The Development Constraint
There were two constraints that the developers faced after they were past the initial learning curve of working with the Agents They were both related to the pace of change:
1. Taking much longer to review the PR than to produce the code
The constraint was discussed a lot. Some of the suggestions were:
- Enhance our pipeline to check many of the things we would check in the code review
- Pair program with the Agent - two developers and an Agent - and have the developers spend more time reviewing the code as it was being produced
- Add an Agent to our process that could perform the code reviews on behalf of the team
In the end they did not follow any of these suggestions. Over time they realized that their standards were already embodied in the AGENTS file they were providing to the Agents and they were really not discovering anything of significance that needed changed.

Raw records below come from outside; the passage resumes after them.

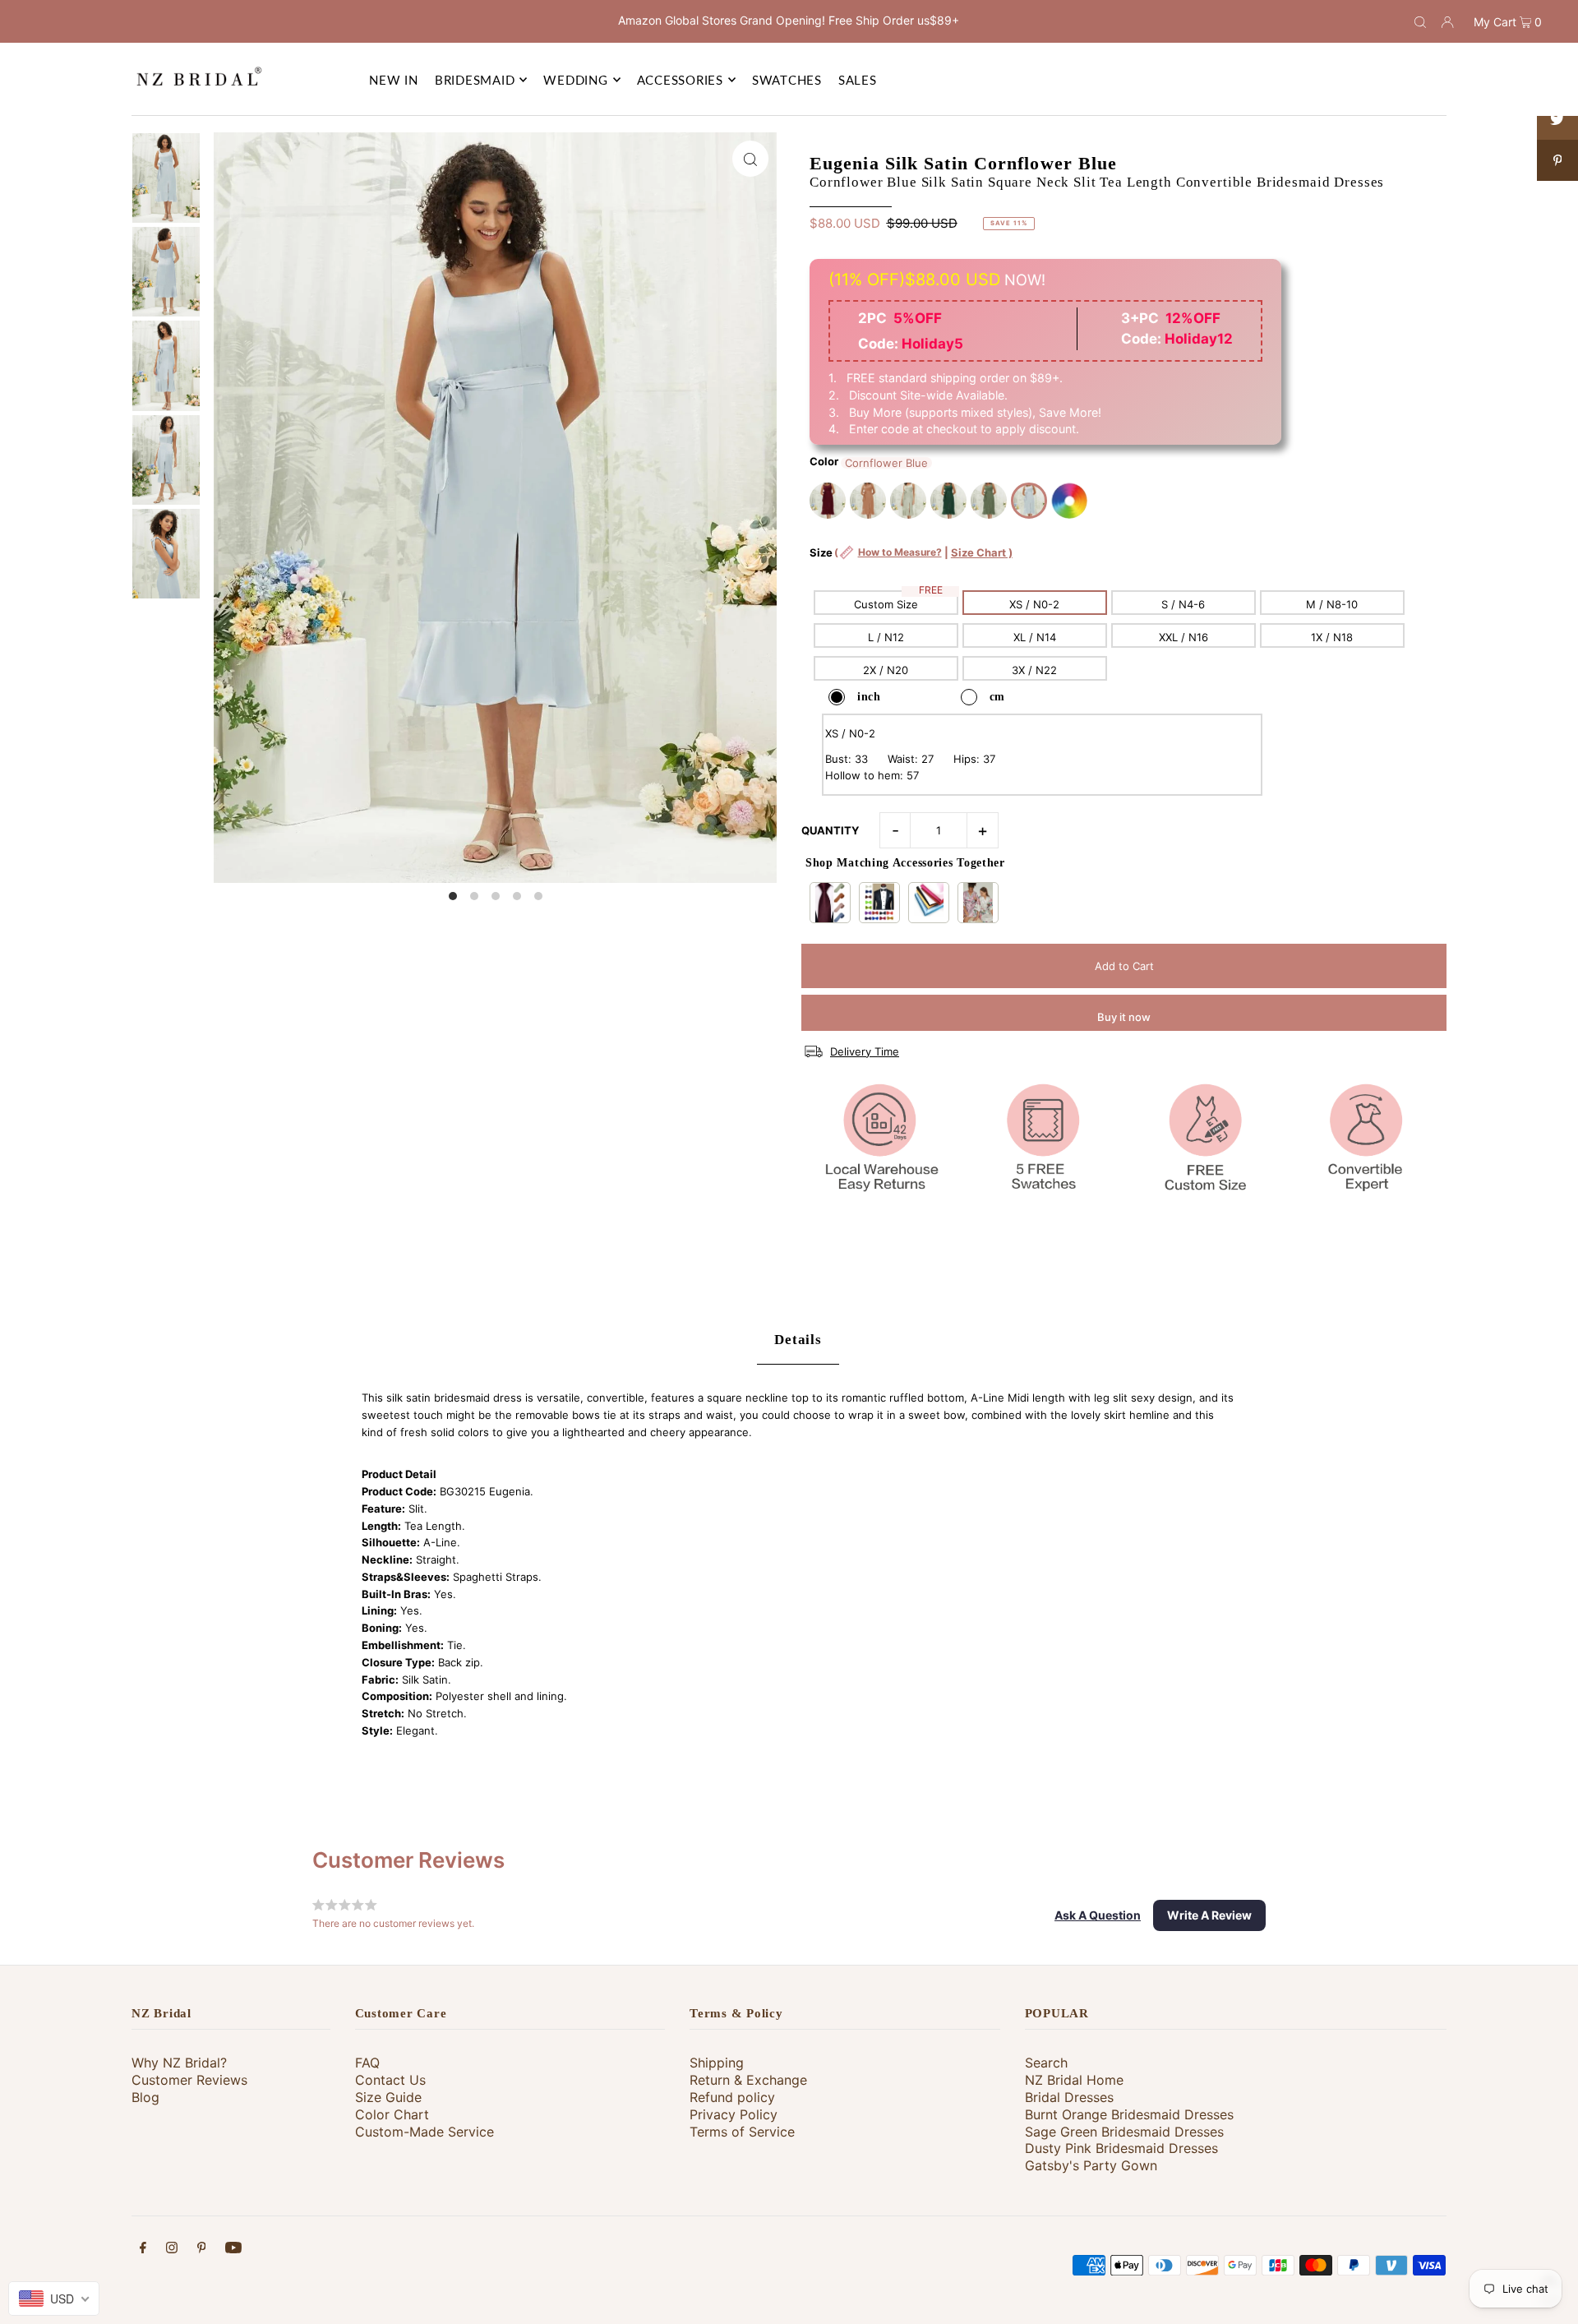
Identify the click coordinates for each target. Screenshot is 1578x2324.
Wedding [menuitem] (575, 79)
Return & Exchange (748, 2080)
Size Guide (388, 2097)
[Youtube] (233, 2249)
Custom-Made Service (424, 2131)
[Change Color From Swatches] (1069, 501)
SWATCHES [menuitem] (787, 79)
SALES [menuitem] (857, 79)
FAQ (367, 2062)
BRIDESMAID (475, 79)
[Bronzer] (868, 501)
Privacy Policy (733, 2114)
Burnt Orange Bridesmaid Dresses (1129, 2114)
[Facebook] (143, 2249)
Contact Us (390, 2080)
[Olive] (989, 501)
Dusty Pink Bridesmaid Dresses (1121, 2148)
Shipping (717, 2062)
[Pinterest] (201, 2249)
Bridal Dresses (1069, 2097)
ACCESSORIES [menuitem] (680, 79)
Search (1046, 2062)
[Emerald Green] (948, 501)
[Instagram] (172, 2249)
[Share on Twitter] (1557, 119)
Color (824, 461)
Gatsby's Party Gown (1091, 2165)
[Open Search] (1420, 21)
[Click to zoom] (750, 159)
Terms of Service (742, 2131)
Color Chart (392, 2114)
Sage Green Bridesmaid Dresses (1124, 2131)
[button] (1097, 1915)
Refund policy (732, 2097)
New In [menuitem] (393, 79)
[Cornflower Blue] (1029, 501)
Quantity (830, 830)
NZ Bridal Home (1074, 2080)
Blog (145, 2097)
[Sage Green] (908, 501)
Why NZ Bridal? (179, 2062)
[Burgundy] (828, 501)
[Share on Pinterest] (1557, 160)
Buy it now (1124, 1016)
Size (911, 561)
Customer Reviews (189, 2080)
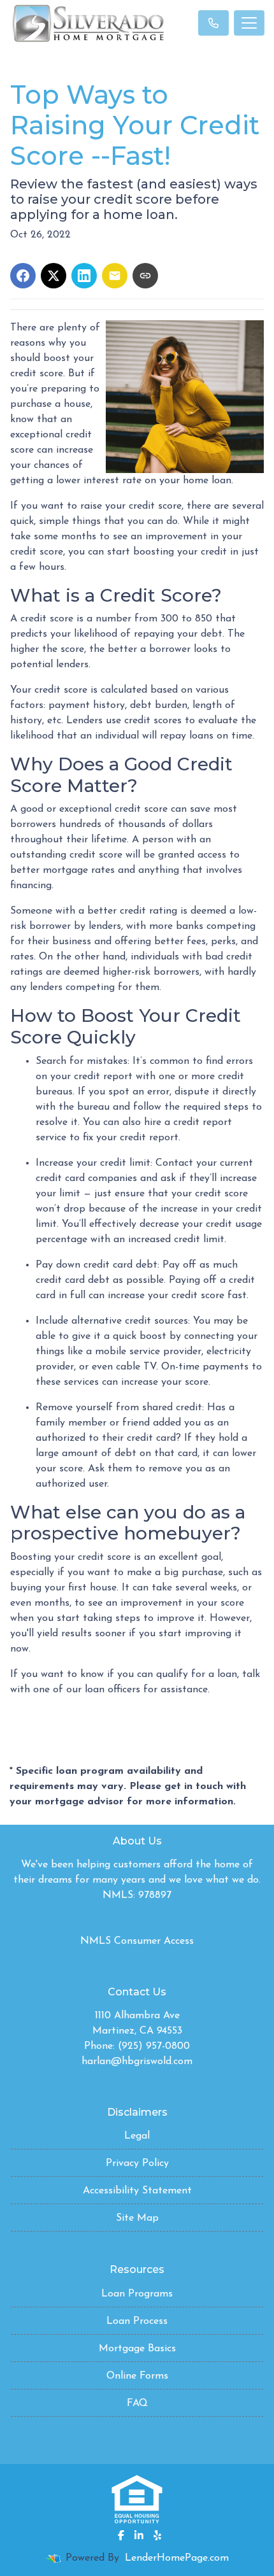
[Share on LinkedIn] (84, 275)
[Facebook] (121, 2535)
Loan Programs (137, 2294)
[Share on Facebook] (23, 275)
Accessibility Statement (137, 2191)
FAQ (137, 2403)
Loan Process (137, 2321)
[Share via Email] (114, 275)
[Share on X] (53, 275)
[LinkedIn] (138, 2535)
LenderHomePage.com (177, 2558)
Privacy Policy (137, 2163)
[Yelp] (157, 2535)
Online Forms (137, 2376)
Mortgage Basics (137, 2349)
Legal (137, 2136)
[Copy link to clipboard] (145, 275)
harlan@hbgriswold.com (137, 2061)
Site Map (137, 2218)
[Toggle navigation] (249, 23)
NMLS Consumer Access (137, 1941)
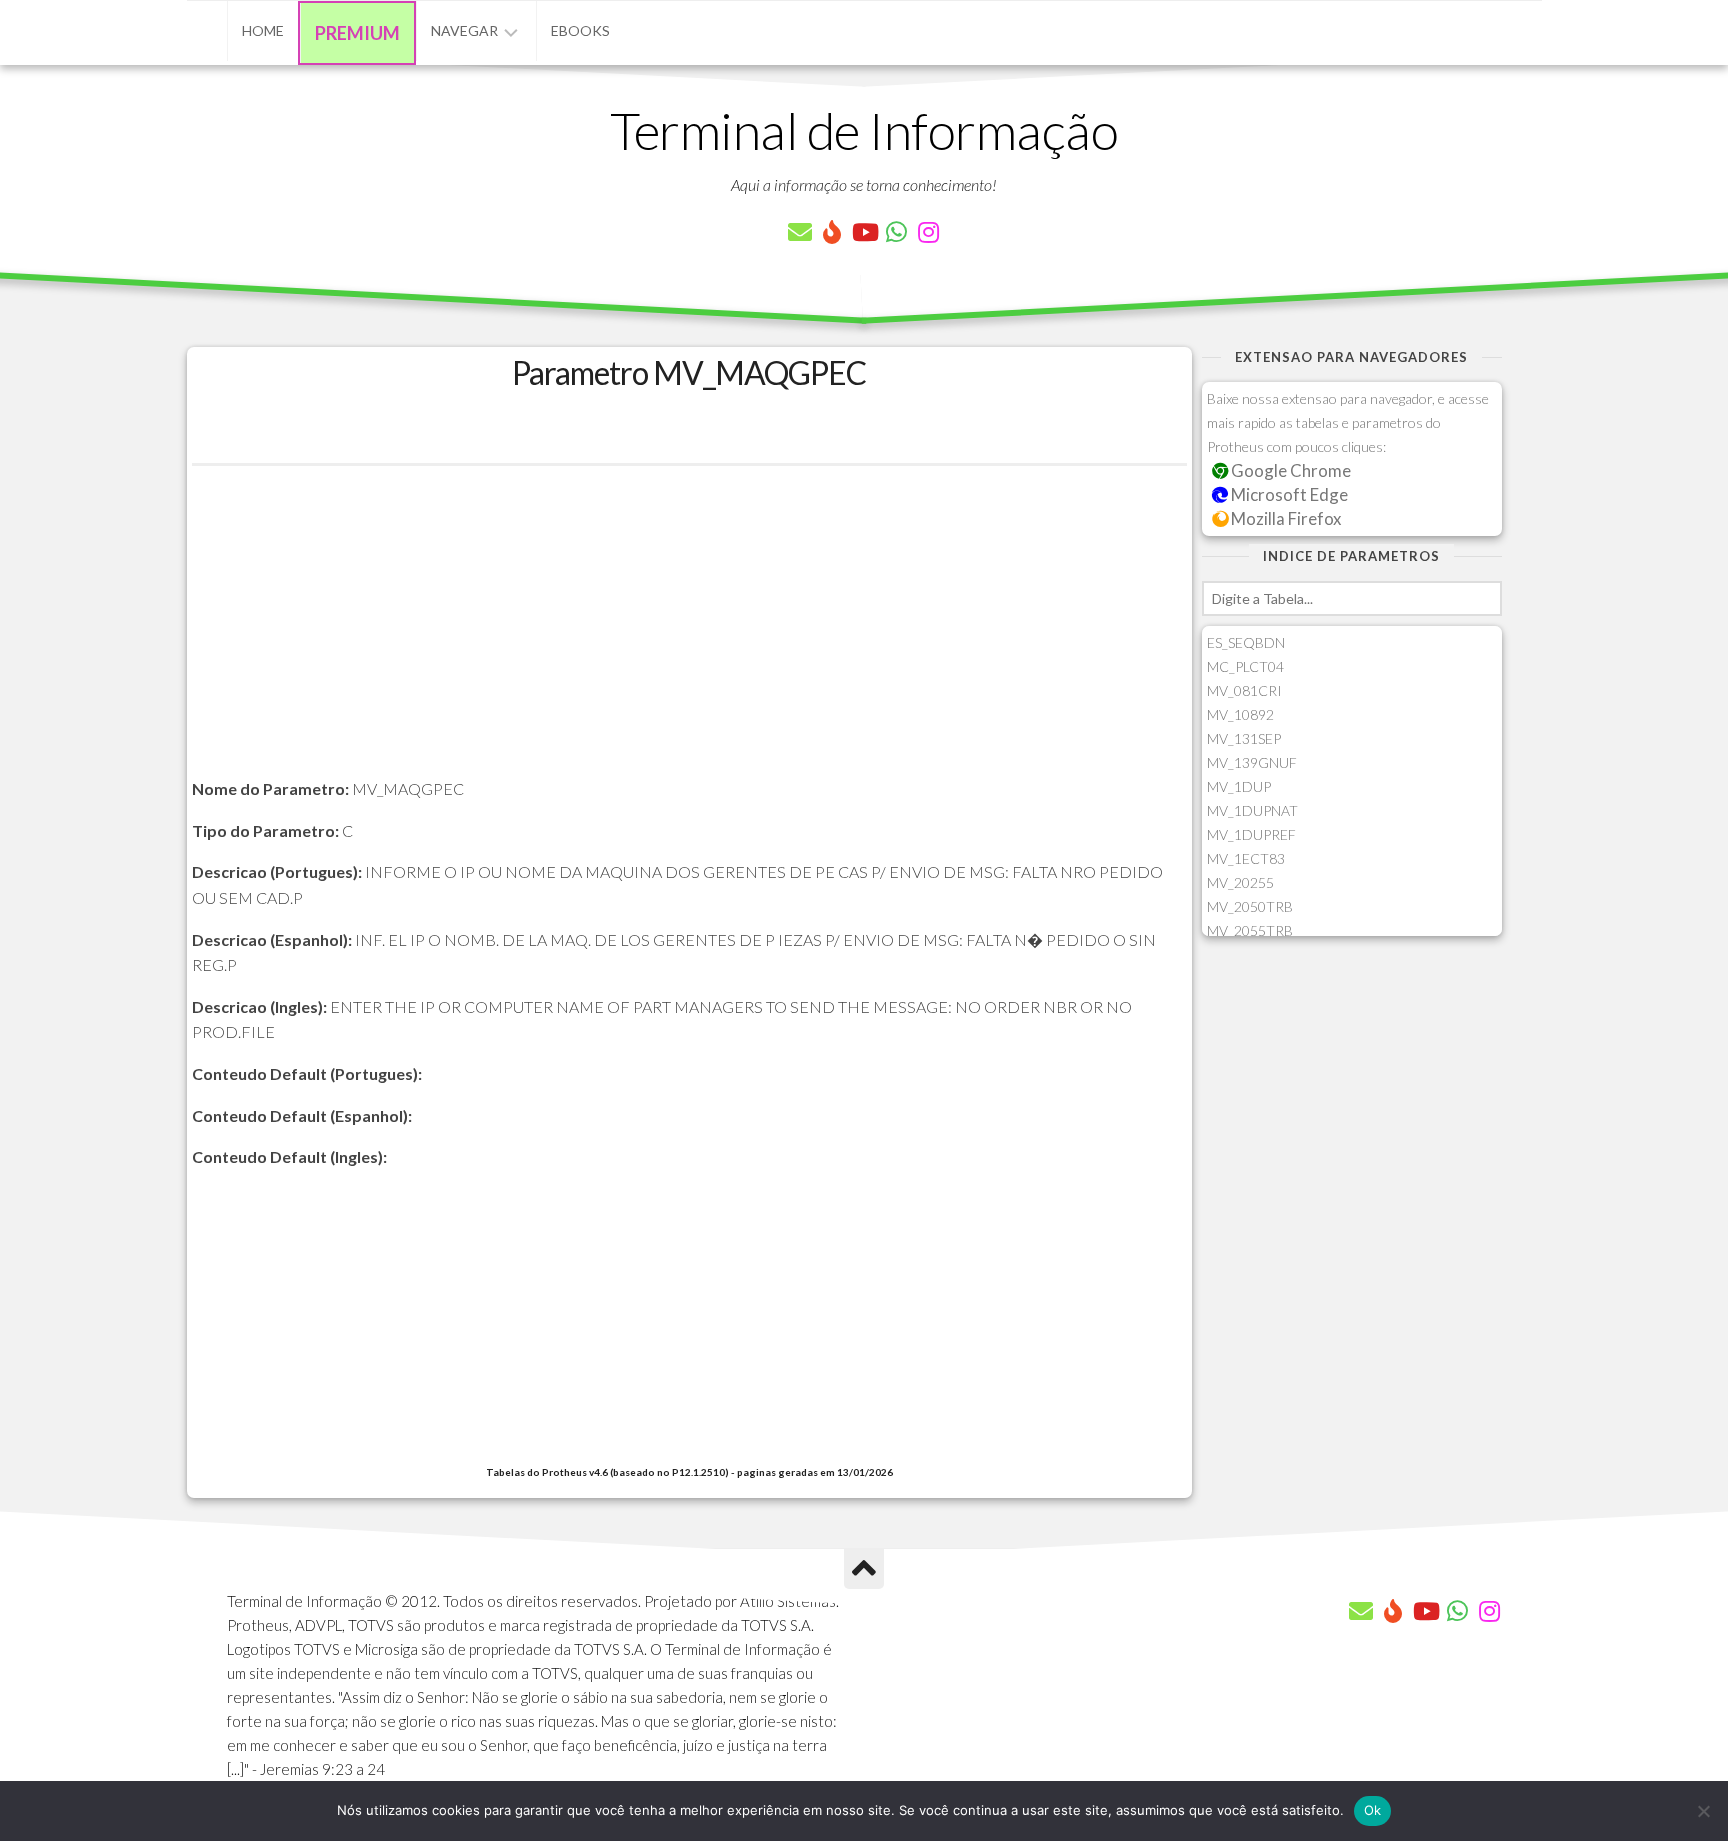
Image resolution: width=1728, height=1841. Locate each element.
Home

Also they discovered (like the product owners) that the cost of making adjustments was very low and they could iterate quickly on code that needed changed.
2. Merge conflicts were greater as the Agent was producing the code faster and refactoring and cleaning up the code in the process
The code merging was a problem that we did not resolved. During our investigation we realized that an Agent can fairly accurately estimate what files they will need to change before they make the change. We started adding this information to the tasks and manually tried to manage this risk by selecting tasks that would avoid conflicts. I baked this knowledge into Stride. When an Agent asks Stride what task they can work on next, Stride will not give them a task if another Agent is working on a task that will touch the same files.
Conclusion
The first thing I pondered in this post was why some people have a good experience while others have a bad experience with AI even when using the same tools. I still do not know the answer (or more likely answers) to this question but I can offer this experience of one transition to AI driven development that went well.